KaaRa ha scritto: ↑12/06/2018, 21:15
Vi ringrazio Cielo e Ortica. Non potevate secondo me spiegare meglio di come avete fatto. Posso solo dire che, pur comprendendo (anzi, apprezzando tuttora) la garanzia di cui parla Cielo, quella che ci viene fornita dal nome-forma di chi per tradizione (antico o moderno che sia) viene considerato una fonte autorevole in questi nostri argomenti, ho cominciato già da tempo a "leggere" in quasi tutto e tutti i segni della Fonte. Rimane sempre più difficile saper distinguere chi è saggio e chi no, e non nel senso che non riconosco (pur nei miei limiti) se una parola è evidentemente in linea con le tradizioni più elevate, ma nel senso che da tutto si può veder filtrare la saggezza (questo non impedisce di rapportarsi con le varie cose e persone a seconda di come si mostrano nei loro vari aspetti più formali).
Dice la tradizione (Uddhava Gita, l'insegnamento di Krishna ad Uddhava, dallo Srimad Bhagavatam, XI, 7), che Dattatreya l'Avadhuta abbia avuto 24 maestri, fra cui il sole, il vento, il fuoco, la formica, l'acqua, la danzatrice Pingala, il costruttore di archi, etc.
Da ognuno apprese, per poi rinunciare a quanto aveva appreso e perfino alla rinuncia.
Ma Dattatreya era, appunto, un Avadhuta.
Ai comuni mortali più fortunati, e predisposti, si palesa talvolta la Grazia del Maestro, la tradizione vivente, e tutto diviene più semplice, anche imparare dal sole, dal vento, etc.
Nei riguardi della forma di concentrazione che Ortica potrebbe aver riconosciuto in ciò che ho descritto, mi viene solo da "invidiare" coloro a cui basta un "nome divino" (o un "oggetto naturale", come diceva Fedro), e a questo proposito chiedo a tutti (magari aprirò un altro argomento, prima ancora di aprirne uno sul Brahmasutra, se ci sarà occasione), nel caso abbiano praticato una attività del genere, qualunque fosse l'oggetto usato: quanto, e con quale intensità e qualità, riuscite a mantenere una concentrazione del genere?
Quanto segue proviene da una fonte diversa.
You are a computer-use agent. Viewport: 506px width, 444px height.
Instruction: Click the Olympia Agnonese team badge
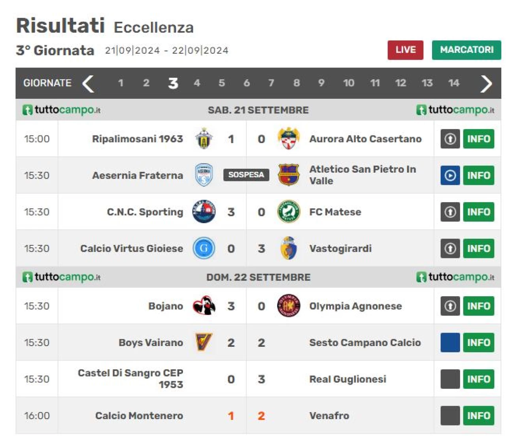[x=289, y=306]
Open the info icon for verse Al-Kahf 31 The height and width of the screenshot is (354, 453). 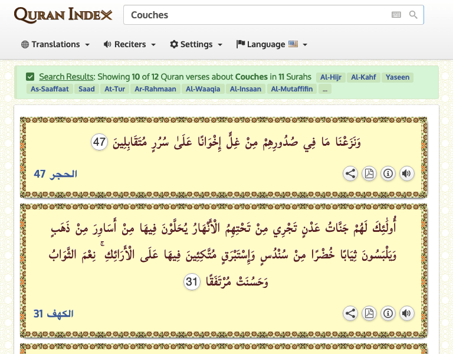(x=388, y=313)
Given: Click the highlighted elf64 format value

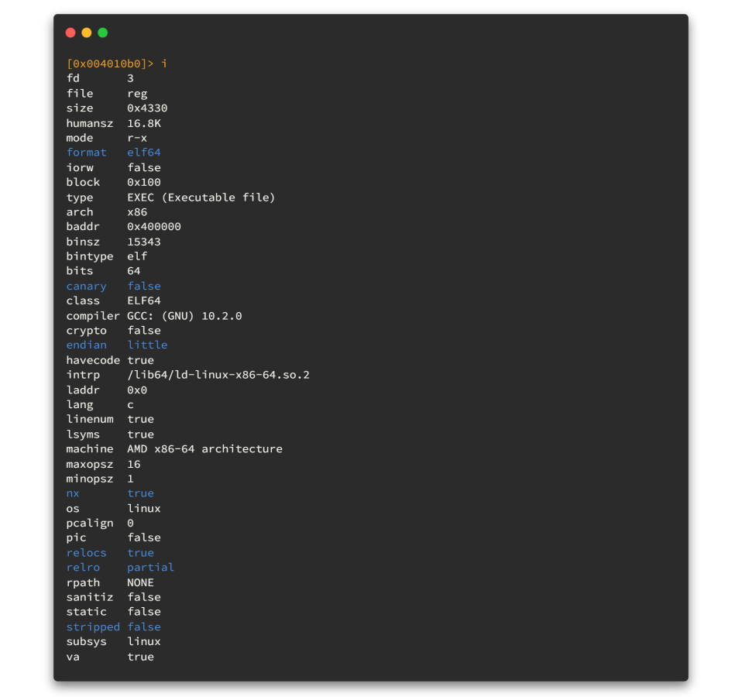Looking at the screenshot, I should pos(144,153).
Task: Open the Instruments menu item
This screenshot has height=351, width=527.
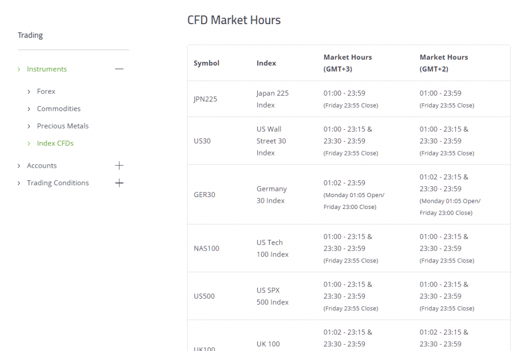Action: pyautogui.click(x=47, y=69)
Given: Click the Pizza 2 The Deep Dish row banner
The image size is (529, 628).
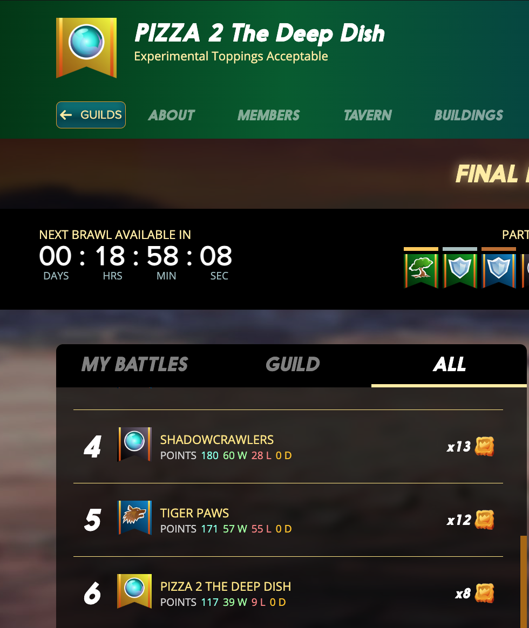Looking at the screenshot, I should pos(134,591).
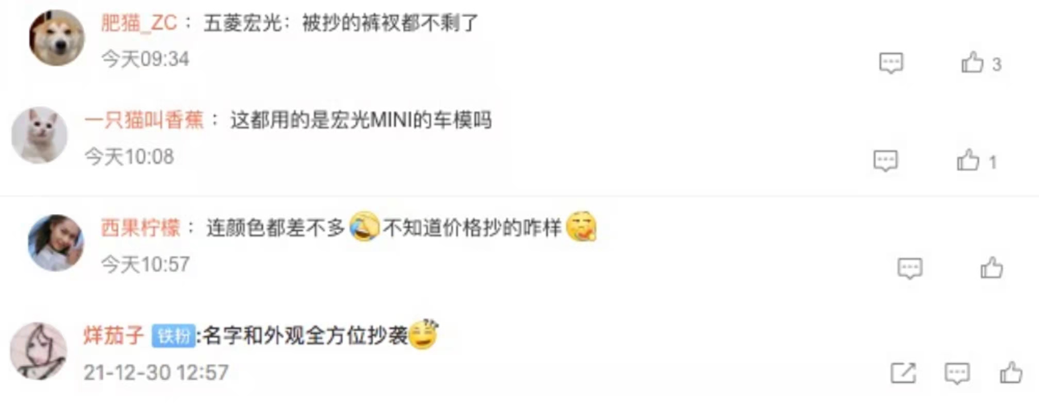This screenshot has width=1039, height=413.
Task: Click the white cat avatar
Action: pos(40,135)
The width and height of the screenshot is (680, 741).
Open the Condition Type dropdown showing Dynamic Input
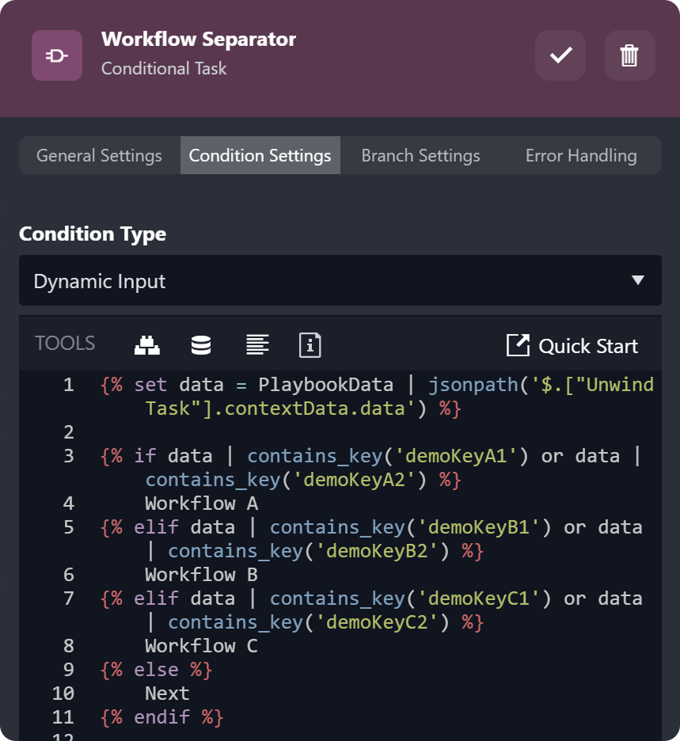(317, 281)
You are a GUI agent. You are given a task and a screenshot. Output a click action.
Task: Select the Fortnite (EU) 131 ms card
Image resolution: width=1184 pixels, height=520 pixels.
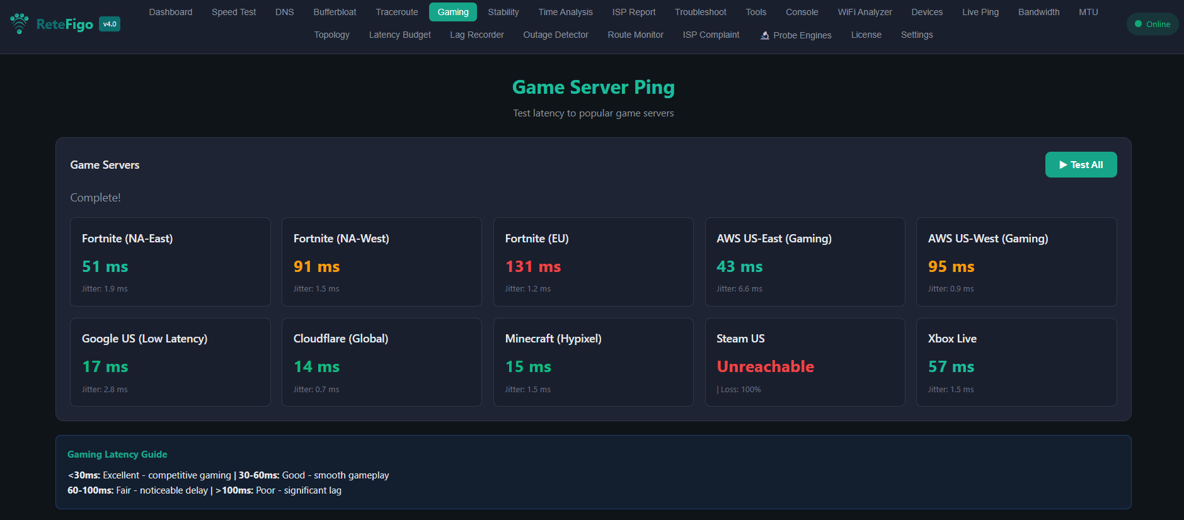(x=593, y=262)
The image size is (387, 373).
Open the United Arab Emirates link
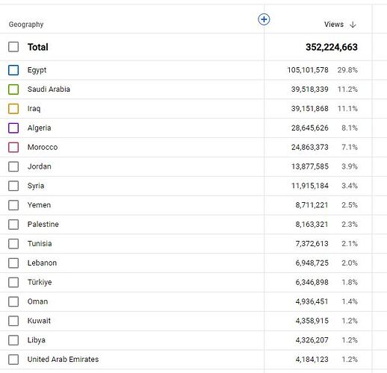63,360
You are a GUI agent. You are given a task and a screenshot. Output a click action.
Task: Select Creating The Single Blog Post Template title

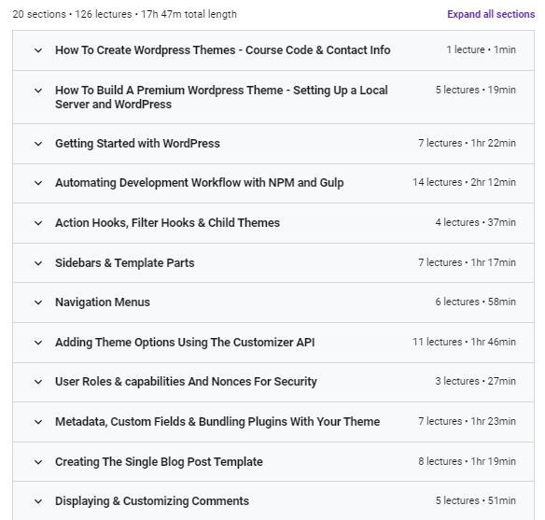(159, 461)
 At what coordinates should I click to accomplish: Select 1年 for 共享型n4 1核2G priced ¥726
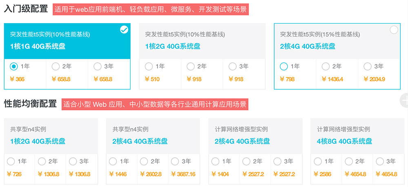[11, 162]
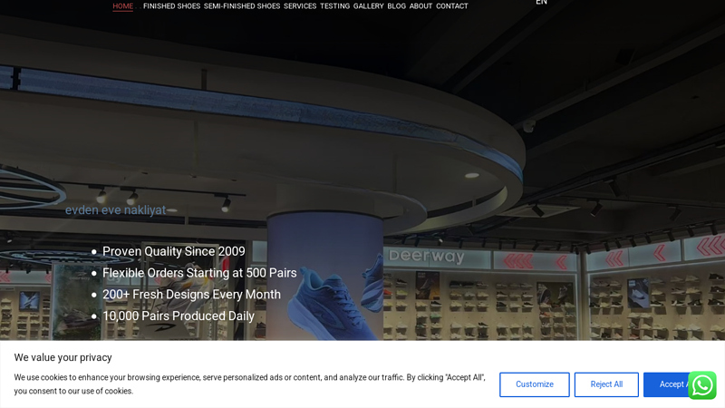
Task: Open WhatsApp chat floating icon
Action: click(701, 384)
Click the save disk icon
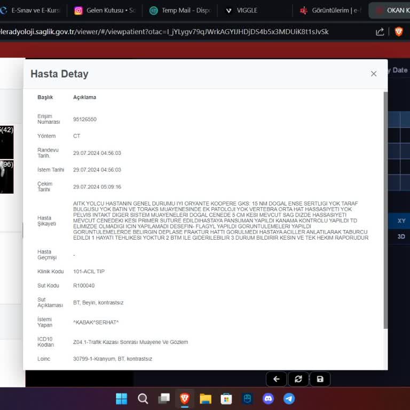 [x=320, y=379]
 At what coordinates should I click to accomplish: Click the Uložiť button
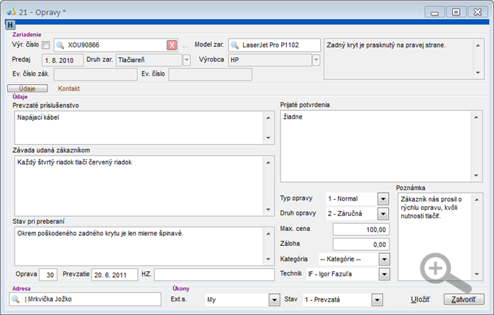pos(420,299)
E riuscite ad andare oltre alla concentrazione? (Mi riferisco alla "sequenza" concentrazione-meditazione-contemplazione, di cui parla anche Sai Baba, anche se non so se ho invertito gli ultimi due termini).
La massima intensità di concentrazione si mantiene senza sforzo nelle ore beate (ahimè troppo poche) in cui lavoro sui testi sacri.
Il mondo esterno, i pensieri, le sensazioni fisiche, il senso dell'io, tutto scompare, assorbito dalla parola del Maestro.
Potrei andare avanti per giorni, senza mangiare nè bere, senza necessità di sorta, se non fossi chiamata dalle esigenze del quotidiano.
Per il resto da tempo, salvo casi particolari in cui sento la necessità di ricentrarmi, ho abbandonato la pratica formale della concentrazione seduta o camminata, seguendo le indicazioni del Riferimento di portare l'attenzione nella vita quotidiana, cogliendomi peraltro quasi sempre distratta.
Cerco di espletare lo svadharma, in base al varnasrama, dedicando ogni azione al Divino.
Se mi posso permettere un suggerimento, non farne un'ossessione, vivi finché ci sarà l'istanza a sperimentare questa vita.